Momencik, trwa przetwarzanie danych   loading-animation

#21670

przez (PW) ·
| Do ulubionych
Z ′rodziną′ to się tylko dobrze na zdjęciach wychodzi.

W tym roku postanowił odwiedzić nas ′wujek′. ′Wujek′, który jest dla mnie takim wujkiem, jak moje auto promem kosmicznym. Mama twierdzi, że rodzina. Dla mnie obcy całkowicie człowiek.

Nie miałem ochoty na spotkanie, wolałem iść z kumplami do pubu. Jednak mama się uparła, żebym był. Niechaj i tak będzie.

Na początku normalnie, jakieś życzenia, bzdety, gadu gadu co tam u mnie, z czego kilka razy pomylił moje imię.
Długo jednak taka atmosfera się nie utrzymała.
′Wujek′ rozpoczął temat:
W - Kcz, bo ty masz mieszkanie w (jedno z miast gdzie obędą się mecze euro), prawda?
J - No tak... i co w związku z tym?
W - Bo widzisz, myślałeś może żeby na euro zarobić... wiesz pokoje wynająć kibi...
J - Nie mam zamiaru.
W - No ale pomyśl, ile to pieniędzy!
J - Mam wystarczająco, mam co jeść, auto jest, na alko też mam...
W - Ale nie przepuszczaj takiej okazji, pieniędzy może zabraknąć zawsze i co wtedy?
J - Wtedy idzie się do innej pracy, albo zap* na dwa etaty, zresztą nie chce to nie, skąd to ciśnienie?
W - Bo mogę ci załatwić dobrych lokatorów, byśmy się podzielili...
J - Lokatorów już mam (wynajmuję dwa pokoje), a nawet jakbym nie miał, to sam znajdę, żeby z nikim się nie dzielić, tylko dla siebie mieć...

Po tych słowach zaczęła się niezła tyrada mojej osoby, że jak ja traktuję swoją ′rodzinę′, że powinienem myśleć także o innych, itp., itd...

Po tej dyskusji ′wujek′ niezwłocznie opuścił mieszkanie widząc, że nic nie wskóra, po drodze złorzecząc mi, bratu i matce.

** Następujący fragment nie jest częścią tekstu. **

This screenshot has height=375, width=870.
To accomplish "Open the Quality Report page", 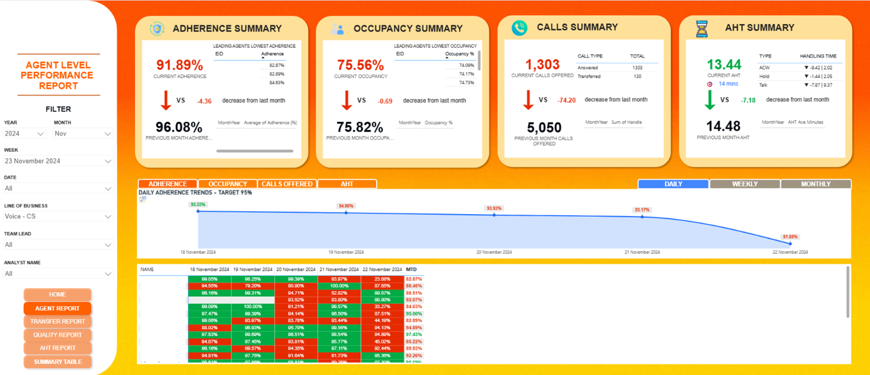I will [x=58, y=335].
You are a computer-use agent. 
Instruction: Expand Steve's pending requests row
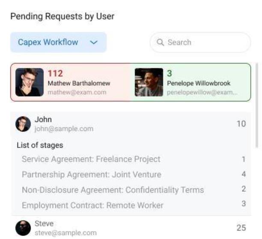128,228
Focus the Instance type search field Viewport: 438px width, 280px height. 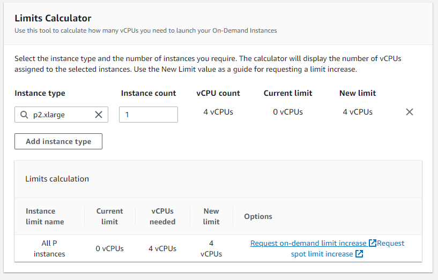[x=60, y=115]
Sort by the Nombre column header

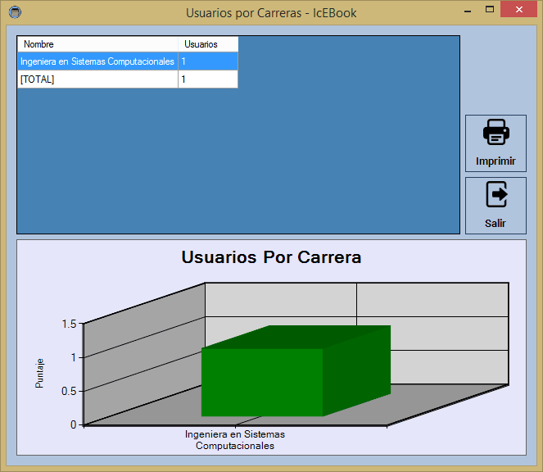click(97, 44)
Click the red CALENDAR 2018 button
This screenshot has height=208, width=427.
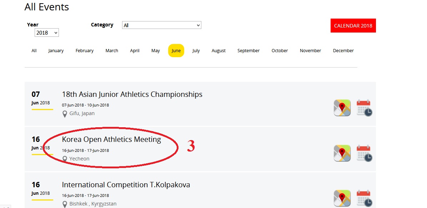tap(353, 26)
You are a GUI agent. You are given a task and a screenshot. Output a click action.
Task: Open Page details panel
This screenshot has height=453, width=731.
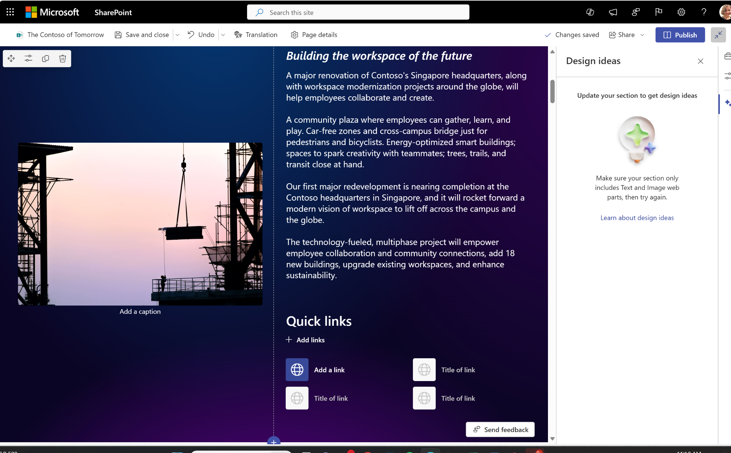click(314, 34)
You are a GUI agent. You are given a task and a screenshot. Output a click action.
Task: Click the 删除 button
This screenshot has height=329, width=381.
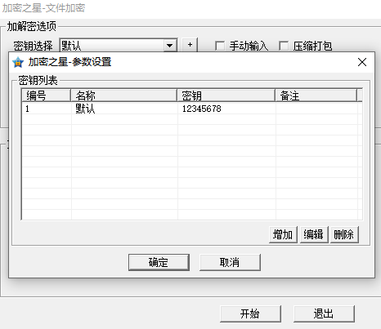[x=344, y=234]
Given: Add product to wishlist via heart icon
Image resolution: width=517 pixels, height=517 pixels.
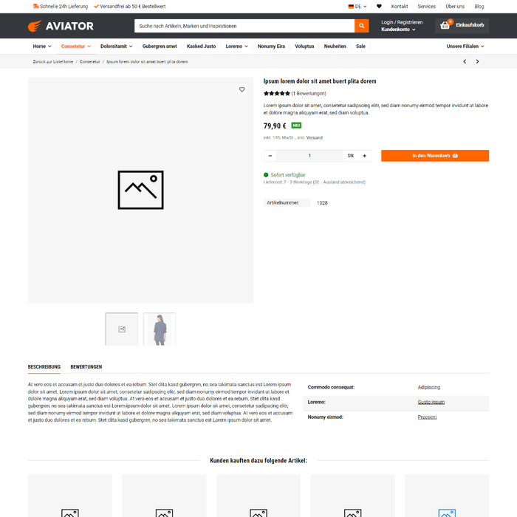Looking at the screenshot, I should point(242,89).
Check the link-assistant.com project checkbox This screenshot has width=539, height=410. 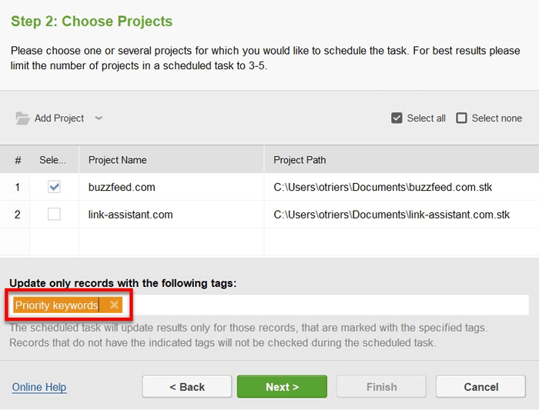pyautogui.click(x=54, y=215)
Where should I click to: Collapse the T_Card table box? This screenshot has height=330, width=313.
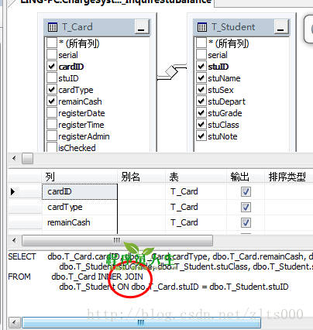142,27
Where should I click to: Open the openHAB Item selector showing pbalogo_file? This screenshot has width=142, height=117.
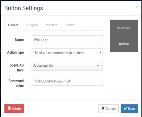tap(67, 65)
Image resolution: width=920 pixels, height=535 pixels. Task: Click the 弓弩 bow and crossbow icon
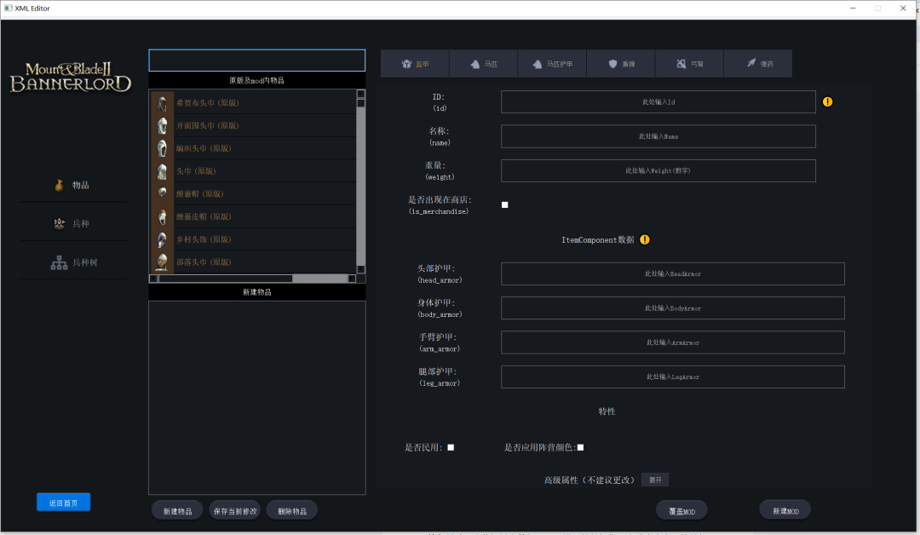pos(681,64)
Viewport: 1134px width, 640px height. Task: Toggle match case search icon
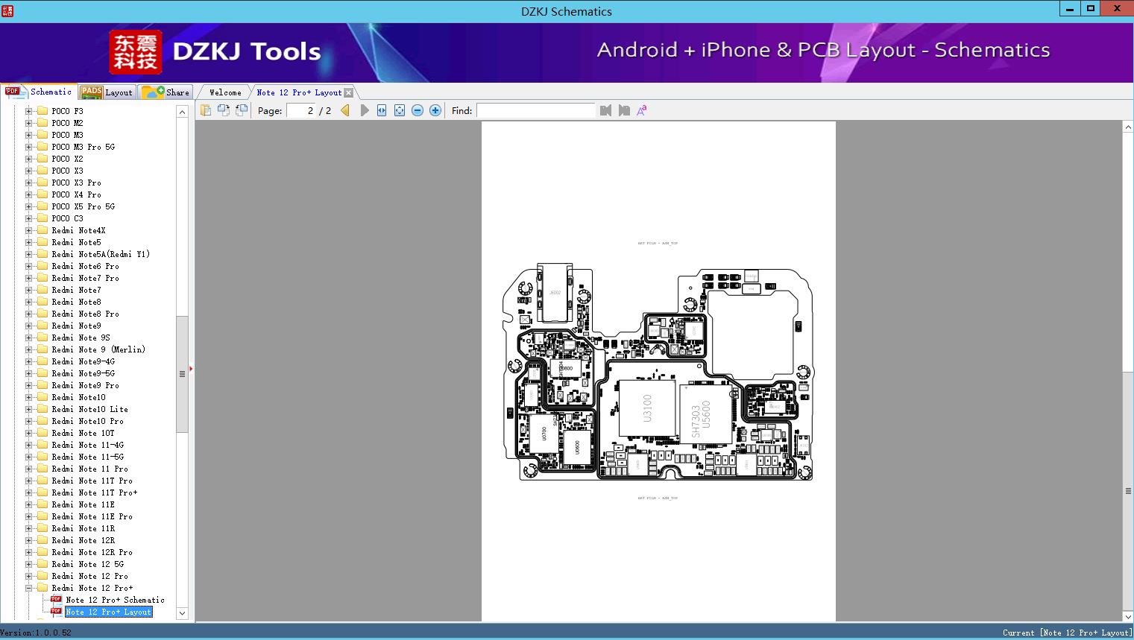[641, 110]
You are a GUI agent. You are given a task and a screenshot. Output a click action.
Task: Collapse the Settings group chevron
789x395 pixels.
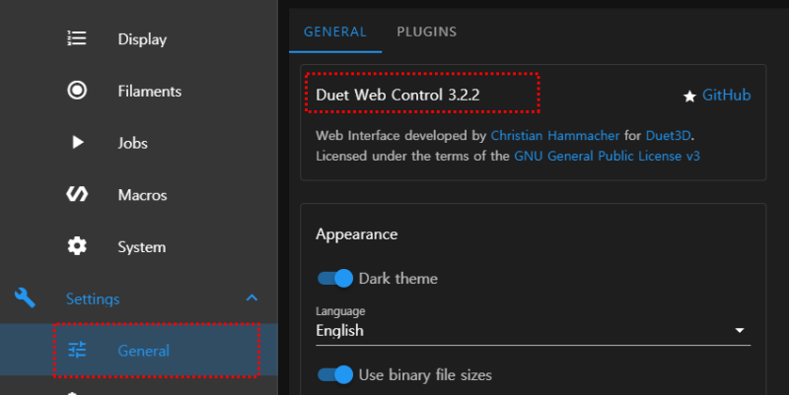[251, 297]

Niezwykle ciekawy jest stopień pokrewieństwa: jest to brat teścia praprawnuczki brata dziadka mojego ojca... czy coś w ten deseń. Dla mnie: obcy człowiek.

pseudorodzinka

Skomentuj (30) Pobierz ten tekst w formie obrazka
Ocena: 687 (767)

Komentarze

Momencik, trwa ładowanie komentarzy   ładowanie…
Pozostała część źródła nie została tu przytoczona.